— Task description —
Write out exactly the lines from the one with "Follow the arrow before Ambiorix" through the last line of the data below, but not the pictures.

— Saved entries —
-*-*-
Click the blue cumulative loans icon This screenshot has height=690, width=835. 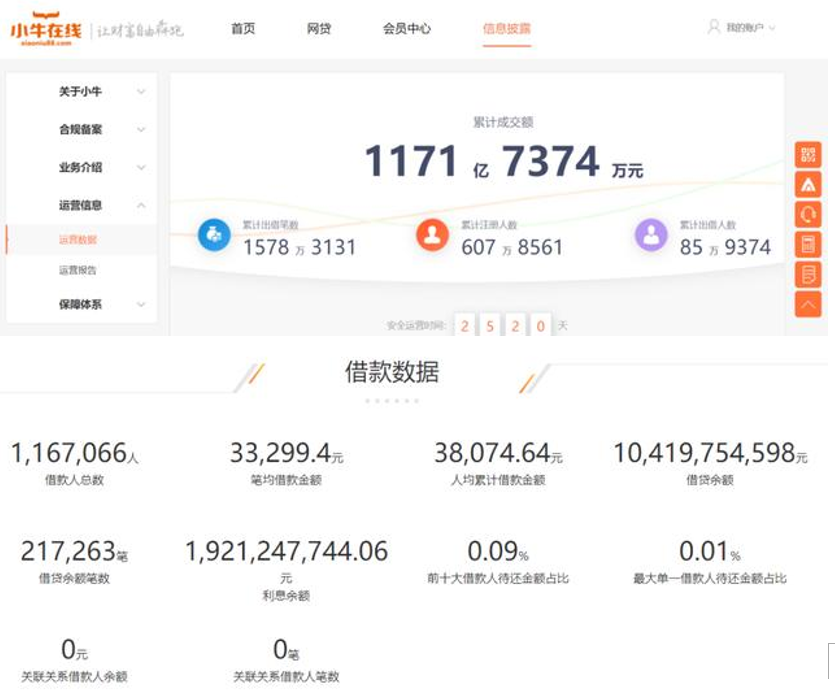pyautogui.click(x=214, y=235)
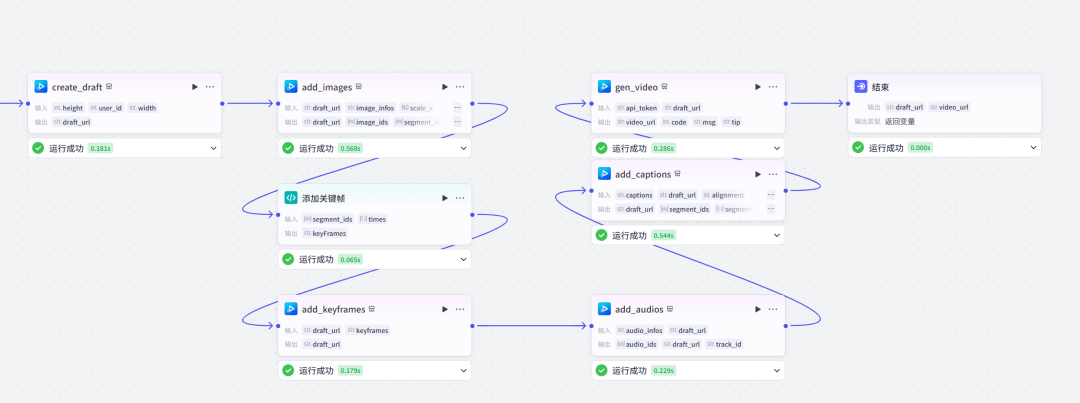Click the info icon beside create_draft title
The height and width of the screenshot is (403, 1080).
109,87
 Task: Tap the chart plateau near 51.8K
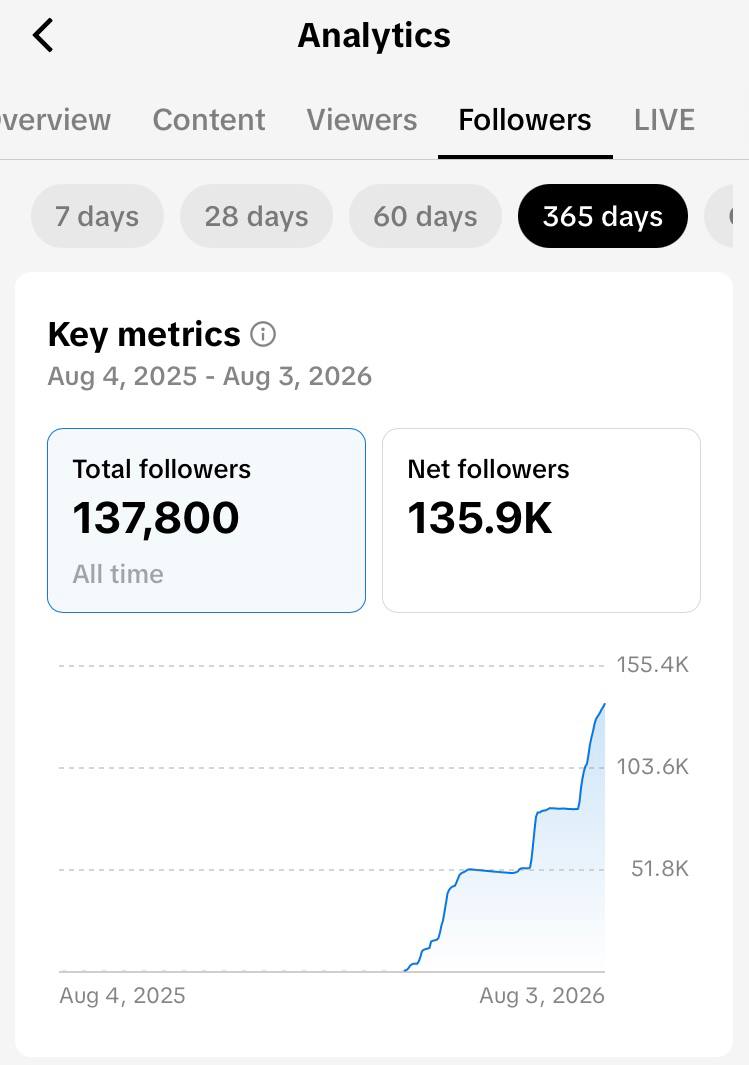489,871
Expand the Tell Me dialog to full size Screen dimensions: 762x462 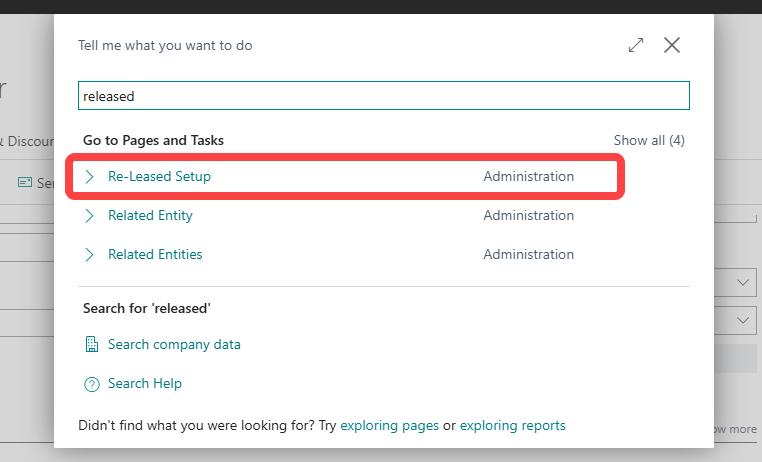coord(636,45)
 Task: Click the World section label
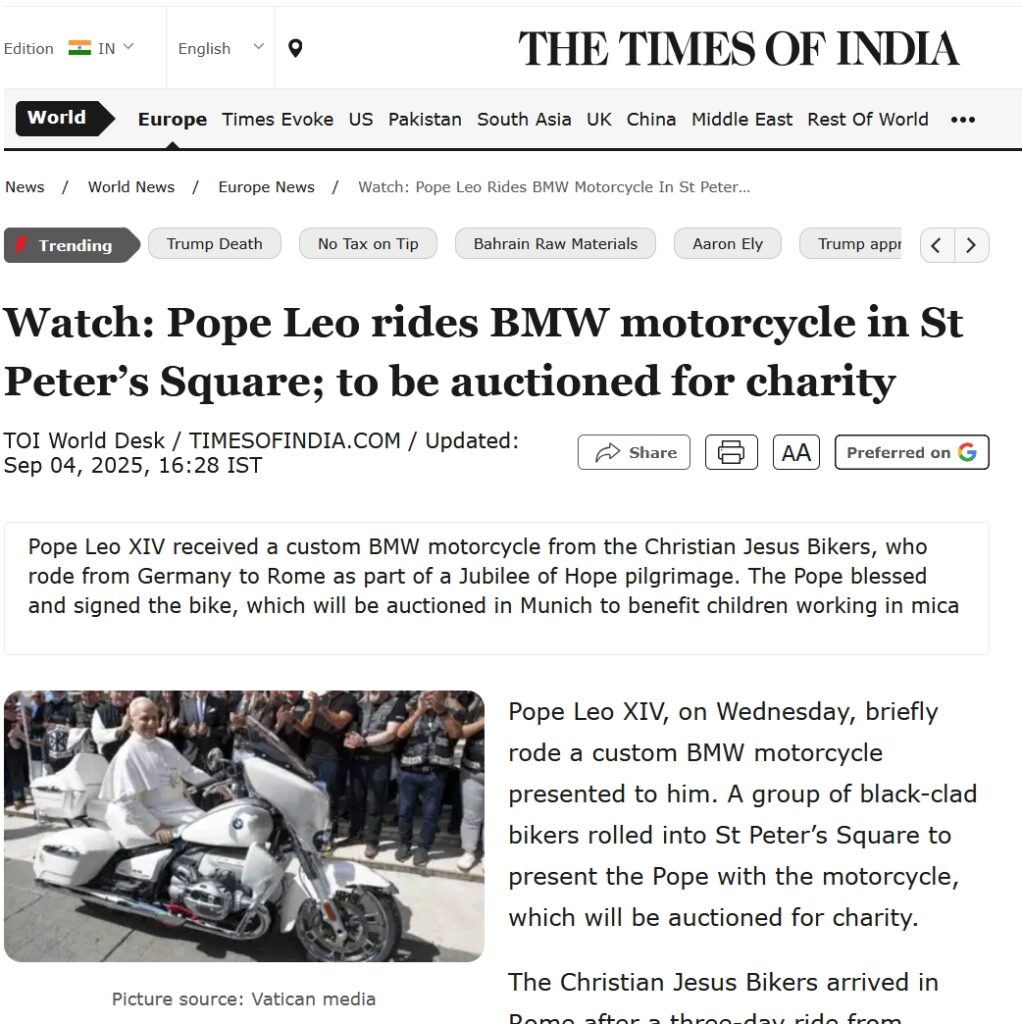[57, 118]
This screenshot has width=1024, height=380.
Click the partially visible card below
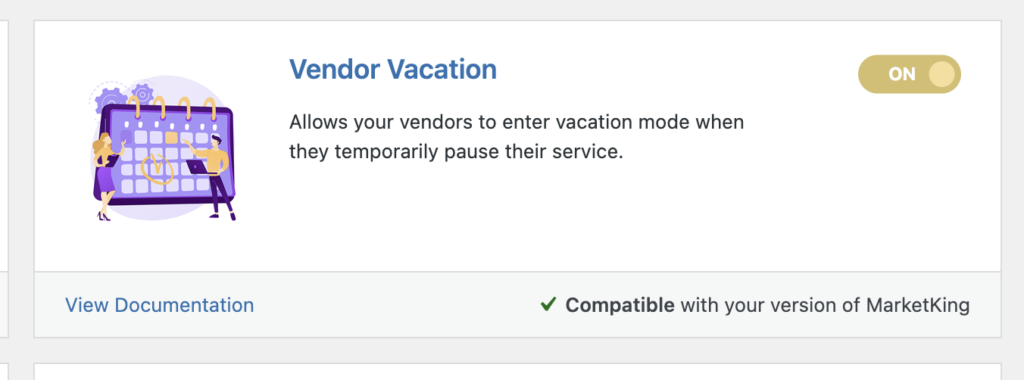[x=517, y=372]
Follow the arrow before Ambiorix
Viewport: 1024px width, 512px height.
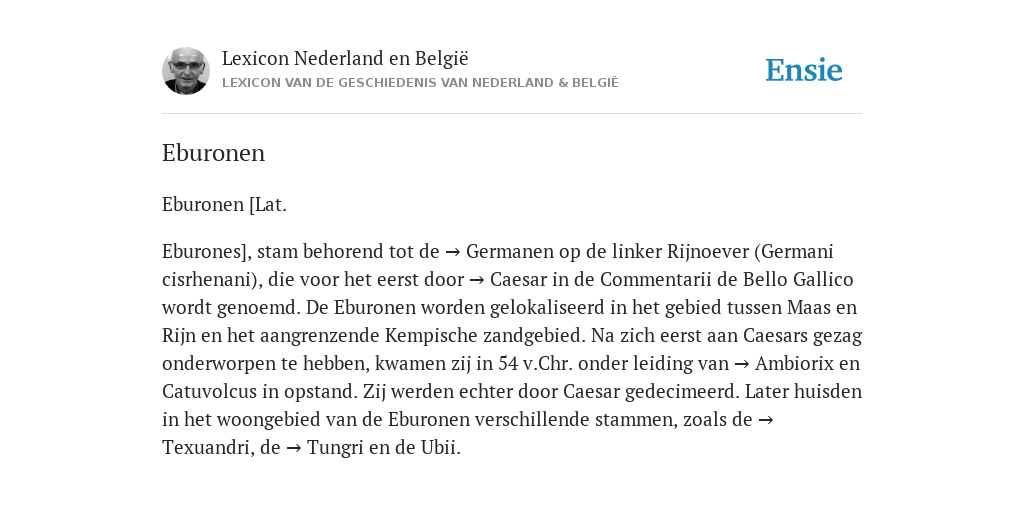(742, 363)
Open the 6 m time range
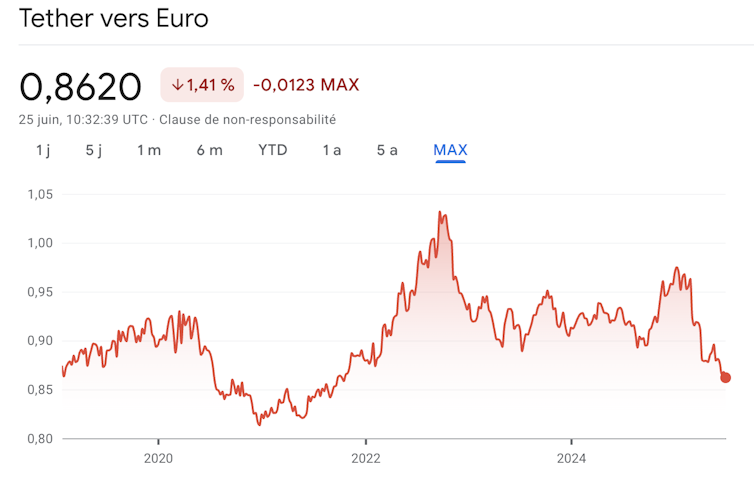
-*-*-
— Answer for this exercise —
Follow the arrow before Ambiorix
Viewport: 1024px width, 512px height.
(742, 363)
Open the 6 m time range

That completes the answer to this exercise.